Context: Brittle fracture is a failure mechanism that affects many materials of engineering interest: ceramics (including concrete) at all temperatures, but also metals below their brittle/ductile transition temperature. At the microscopic level, failure is initiated by the formation of multiple microcracks that form at the macroscopic level a damaged zone. These cracks grow and eventually coalesce into one (or several) macroscopic crack(s), causing failure.
Modelling of the first stage (damage) raises several questions: (1) How is damage to be quantified? (2) How are the macroscopic material properties affected by damage? (3) How does damage evolve with the stress history?

The first two points have been widely studied in the past through the lense of homogenization. In particular, in simple situations, a unique, scalar damage variable can be identified, that is related to the local number density of cracks, and that univoquely defines the effective stiffness of the cracked material.

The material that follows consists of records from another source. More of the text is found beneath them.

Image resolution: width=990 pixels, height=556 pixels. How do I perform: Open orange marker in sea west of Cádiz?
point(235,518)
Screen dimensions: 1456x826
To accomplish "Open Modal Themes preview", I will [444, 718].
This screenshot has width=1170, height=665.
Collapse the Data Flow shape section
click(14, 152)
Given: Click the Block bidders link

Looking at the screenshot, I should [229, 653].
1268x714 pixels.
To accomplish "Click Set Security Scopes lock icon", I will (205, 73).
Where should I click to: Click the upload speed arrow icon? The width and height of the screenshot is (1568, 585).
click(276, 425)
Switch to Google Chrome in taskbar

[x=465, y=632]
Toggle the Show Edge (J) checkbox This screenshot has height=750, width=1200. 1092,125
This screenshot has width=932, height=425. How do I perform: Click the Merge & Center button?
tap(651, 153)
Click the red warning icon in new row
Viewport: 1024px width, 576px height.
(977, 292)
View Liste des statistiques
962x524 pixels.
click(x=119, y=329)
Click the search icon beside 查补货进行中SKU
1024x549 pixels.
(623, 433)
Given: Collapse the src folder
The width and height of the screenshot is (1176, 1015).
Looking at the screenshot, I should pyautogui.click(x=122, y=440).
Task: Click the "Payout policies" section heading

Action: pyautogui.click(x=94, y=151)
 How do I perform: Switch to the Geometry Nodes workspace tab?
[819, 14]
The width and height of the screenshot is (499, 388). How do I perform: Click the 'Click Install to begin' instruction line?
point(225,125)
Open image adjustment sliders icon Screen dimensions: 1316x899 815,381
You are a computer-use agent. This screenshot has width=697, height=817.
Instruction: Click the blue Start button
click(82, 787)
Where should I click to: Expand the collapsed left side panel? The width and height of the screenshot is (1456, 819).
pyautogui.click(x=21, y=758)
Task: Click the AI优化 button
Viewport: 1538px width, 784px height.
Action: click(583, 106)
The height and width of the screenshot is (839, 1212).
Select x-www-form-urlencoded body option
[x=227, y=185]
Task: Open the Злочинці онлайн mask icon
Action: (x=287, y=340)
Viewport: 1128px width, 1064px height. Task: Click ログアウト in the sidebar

The present project is focused on the third point, namely modelling of damage propagation. Damage will be assumed to remain “small enough” so that homogenization theory can be used (length scales are separated) to infer macroscopic damage propagation laws. This investigation will be carried out within the framework of micromechanics, where elliptical cracks are constrained to propagate as ellipses, and interactions between cracks are accounted for in an approximate manner. Under these drastic assumptions, it becomes possible to derive damage models that result from a true multiscale approach. These models (and the underlying assumptions) can then be assessed through confrontation to experimental evidence.

Outline of the project: The first step of the project will be the definition of the mechanical problem to be considered (initial distribution of defects, load-path, etc.). Then, various micromechanical models will be implemented to estimate the macroscopic properties of the cracked material (damage being prescribed).
Finally, damage evolution will be modelled in the spirit of the work by Dormieux, Kondo and Ulm (2006, DOI:10.1016/j.crme.2006.05.007). The model will then be enriched through the introduction of multiple propagation scenarii and an energy-based selection criterion that will be the novelty of the project.

Applications: cover letter, transcripts and references to be sent to julie.triclot[at]univ-amu.fr and sebastien.brisard[at]univ-amu.fr.

Profile of the applicant: master’s (M2) or final year engineering student with strong background in continuum mechanics (linear elasticity). Notions of homogenization theory, micromechanical (mean field) models and/or linear elastic fracture mechanics would be appreciated.